* _Stored items_:
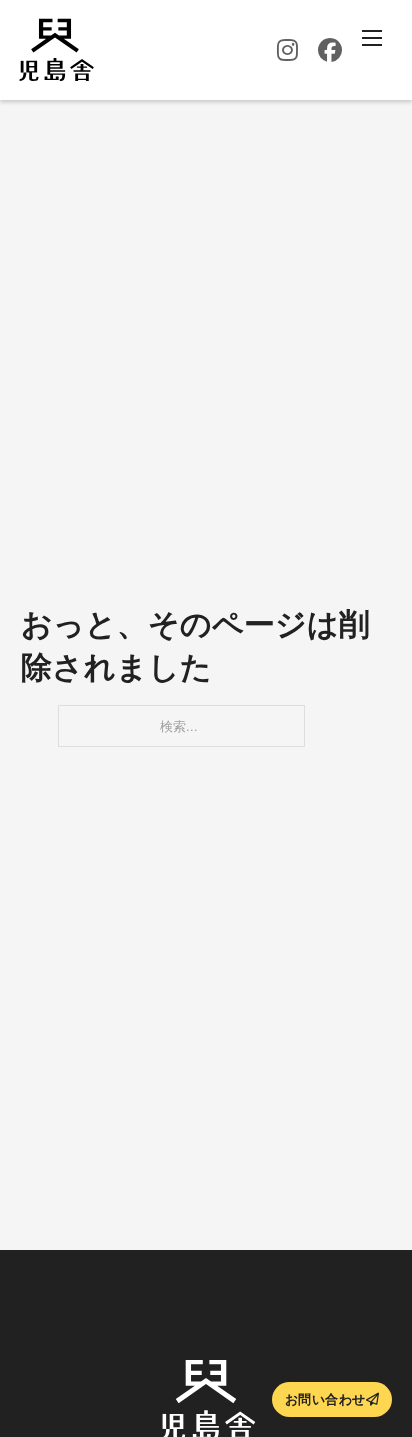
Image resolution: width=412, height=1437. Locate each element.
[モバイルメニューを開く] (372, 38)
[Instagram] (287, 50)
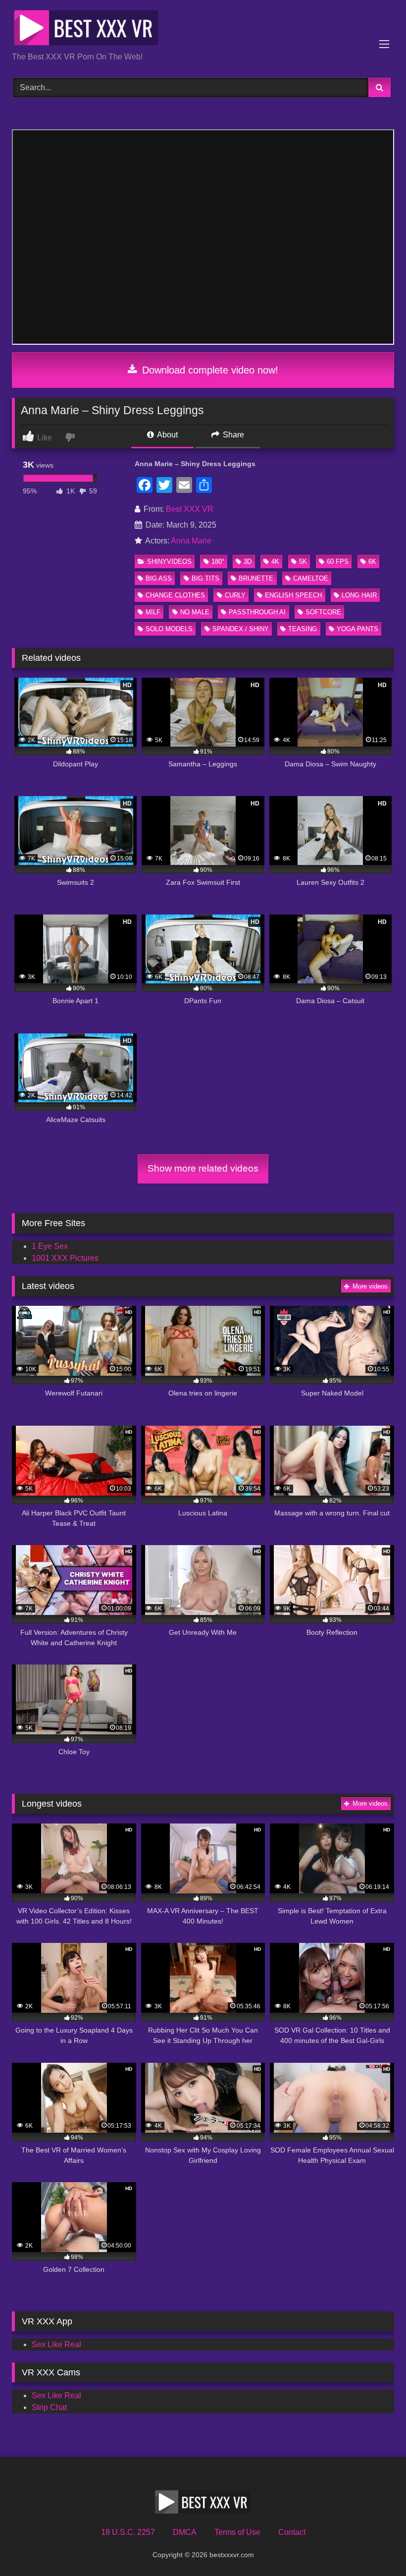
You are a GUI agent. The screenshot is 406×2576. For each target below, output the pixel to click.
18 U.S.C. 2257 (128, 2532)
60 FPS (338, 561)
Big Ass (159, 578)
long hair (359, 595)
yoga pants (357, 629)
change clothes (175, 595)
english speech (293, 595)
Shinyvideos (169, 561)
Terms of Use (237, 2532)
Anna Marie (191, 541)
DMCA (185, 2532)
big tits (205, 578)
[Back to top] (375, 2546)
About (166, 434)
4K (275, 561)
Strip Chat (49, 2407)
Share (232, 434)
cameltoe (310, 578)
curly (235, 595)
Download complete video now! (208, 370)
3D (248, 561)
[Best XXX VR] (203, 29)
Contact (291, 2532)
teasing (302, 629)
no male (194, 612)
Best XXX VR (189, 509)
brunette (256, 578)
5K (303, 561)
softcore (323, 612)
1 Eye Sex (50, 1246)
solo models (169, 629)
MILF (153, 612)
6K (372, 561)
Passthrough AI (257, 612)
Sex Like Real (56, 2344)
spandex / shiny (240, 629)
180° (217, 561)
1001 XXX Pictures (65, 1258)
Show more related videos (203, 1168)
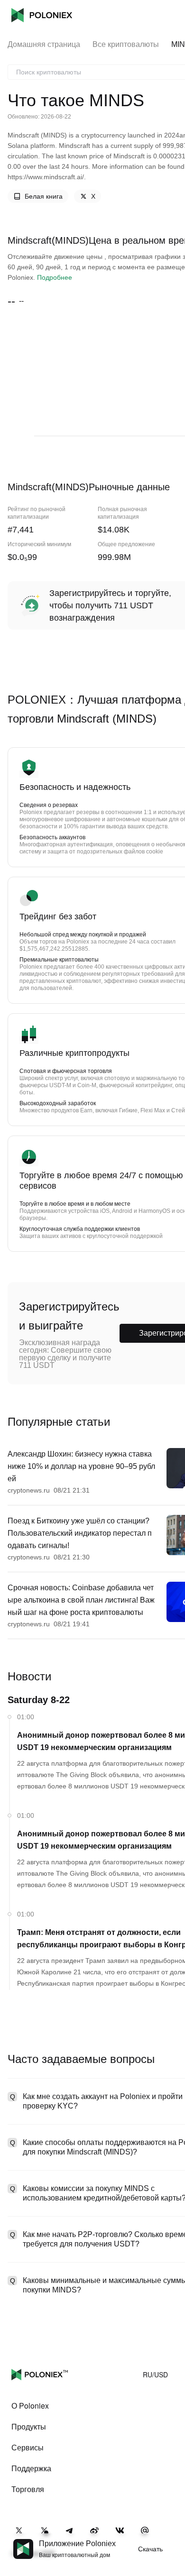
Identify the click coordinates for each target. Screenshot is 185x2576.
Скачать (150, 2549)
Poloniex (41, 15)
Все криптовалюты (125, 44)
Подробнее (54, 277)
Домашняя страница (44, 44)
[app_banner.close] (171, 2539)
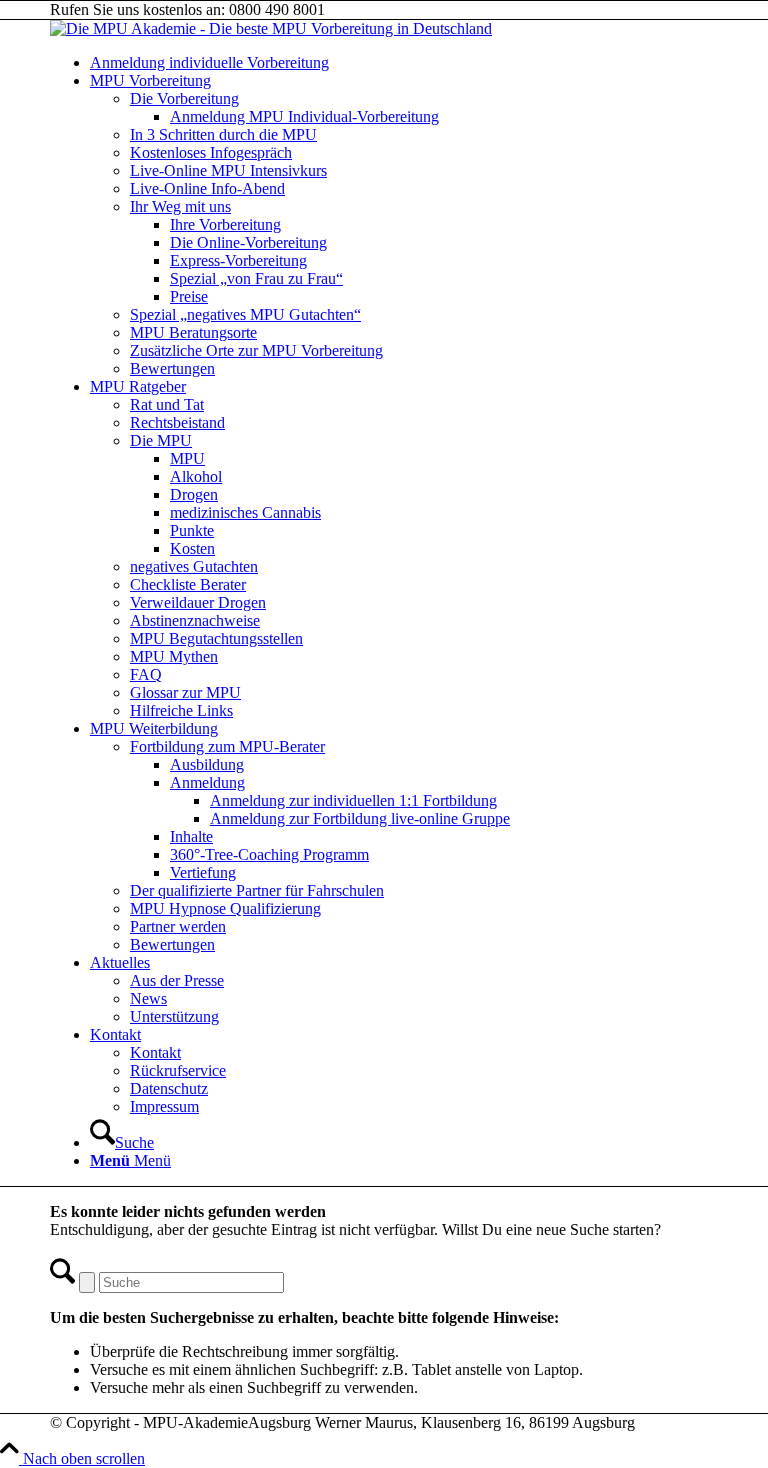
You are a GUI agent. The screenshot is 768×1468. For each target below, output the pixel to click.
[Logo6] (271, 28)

* _EXERCISE INSTRUCTIONS_: Look above for the line holding "Download complete video now! (208, 370)" and the line holding "6K (372, 561)", then output exactly those two lines and every line between them, nothing more.

* _ANSWER BOX_:
Download complete video now! (208, 370)
3D (248, 561)
[Best XXX VR] (203, 29)
Contact (291, 2532)
teasing (302, 629)
no male (194, 612)
Best XXX VR (189, 509)
brunette (256, 578)
5K (303, 561)
softcore (323, 612)
1 Eye Sex (50, 1246)
solo models (169, 629)
MILF (153, 612)
6K (372, 561)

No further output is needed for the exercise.